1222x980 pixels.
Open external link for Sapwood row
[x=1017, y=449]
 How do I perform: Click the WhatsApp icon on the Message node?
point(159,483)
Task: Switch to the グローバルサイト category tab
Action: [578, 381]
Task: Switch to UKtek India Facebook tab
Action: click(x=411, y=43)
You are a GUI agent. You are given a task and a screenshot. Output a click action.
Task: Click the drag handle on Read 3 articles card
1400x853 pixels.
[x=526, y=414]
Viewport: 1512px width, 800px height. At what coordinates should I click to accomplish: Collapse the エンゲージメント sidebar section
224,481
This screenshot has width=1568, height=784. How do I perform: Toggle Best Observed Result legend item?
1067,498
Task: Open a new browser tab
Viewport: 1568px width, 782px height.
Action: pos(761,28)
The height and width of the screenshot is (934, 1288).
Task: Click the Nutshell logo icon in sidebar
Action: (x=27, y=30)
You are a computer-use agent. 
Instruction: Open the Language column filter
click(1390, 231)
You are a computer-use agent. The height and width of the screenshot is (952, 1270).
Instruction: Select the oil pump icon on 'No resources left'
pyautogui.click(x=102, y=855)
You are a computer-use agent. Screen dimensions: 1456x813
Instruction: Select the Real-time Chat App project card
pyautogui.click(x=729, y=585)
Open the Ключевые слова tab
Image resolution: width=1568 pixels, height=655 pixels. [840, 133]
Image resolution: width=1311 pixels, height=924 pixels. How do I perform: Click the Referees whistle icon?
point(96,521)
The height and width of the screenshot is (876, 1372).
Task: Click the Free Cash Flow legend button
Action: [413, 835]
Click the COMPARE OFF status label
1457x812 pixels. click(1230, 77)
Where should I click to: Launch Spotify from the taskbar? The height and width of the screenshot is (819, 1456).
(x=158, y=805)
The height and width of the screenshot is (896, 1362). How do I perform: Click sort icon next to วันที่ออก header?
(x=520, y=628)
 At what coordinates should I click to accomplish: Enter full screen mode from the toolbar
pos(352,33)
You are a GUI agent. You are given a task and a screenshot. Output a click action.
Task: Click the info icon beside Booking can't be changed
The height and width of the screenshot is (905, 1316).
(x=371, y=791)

----------

Print all of the entries exactly, leaving nothing out.

▶ [Solved problem]
1222x980 pixels.
Open external link for Sapwood row
[x=1017, y=449]
 How do I perform: Click the WhatsApp icon on the Message node?
point(159,483)
Task: Switch to the グローバルサイト category tab
Action: [578, 381]
Task: Switch to UKtek India Facebook tab
Action: click(x=411, y=43)
You are a GUI agent. You are given a task and a screenshot. Output a click action.
Task: Click the drag handle on Read 3 articles card
1400x853 pixels.
[x=526, y=414]
Viewport: 1512px width, 800px height. At what coordinates should I click to accomplish: Collapse the エンゲージメント sidebar section
224,481
This screenshot has width=1568, height=784. How do I perform: Toggle Best Observed Result legend item?
1067,498
Task: Open a new browser tab
Viewport: 1568px width, 782px height.
Action: pos(761,28)
The height and width of the screenshot is (934, 1288).
Task: Click the Nutshell logo icon in sidebar
Action: (x=27, y=30)
You are a computer-use agent. 
Instruction: Open the Language column filter
click(1390, 231)
You are a computer-use agent. The height and width of the screenshot is (952, 1270).
Instruction: Select the oil pump icon on 'No resources left'
pyautogui.click(x=102, y=855)
You are a computer-use agent. Screen dimensions: 1456x813
Instruction: Select the Real-time Chat App project card
pyautogui.click(x=729, y=585)
Open the Ключевые слова tab
Image resolution: width=1568 pixels, height=655 pixels. [840, 133]
Image resolution: width=1311 pixels, height=924 pixels. How do I perform: Click the Referees whistle icon?
point(96,521)
The height and width of the screenshot is (876, 1372).
Task: Click the Free Cash Flow legend button
Action: [413, 835]
Click the COMPARE OFF status label
1457x812 pixels. click(1230, 77)
Where should I click to: Launch Spotify from the taskbar? The height and width of the screenshot is (819, 1456).
(x=158, y=805)
The height and width of the screenshot is (896, 1362). How do I perform: Click sort icon next to วันที่ออก header?
(x=520, y=628)
 At what coordinates should I click to accomplish: Enter full screen mode from the toolbar
pos(352,33)
You are a GUI agent. You are given a task and a screenshot. Output a click action.
Task: Click the info icon beside Booking can't be changed
The height and width of the screenshot is (905, 1316).
(x=371, y=791)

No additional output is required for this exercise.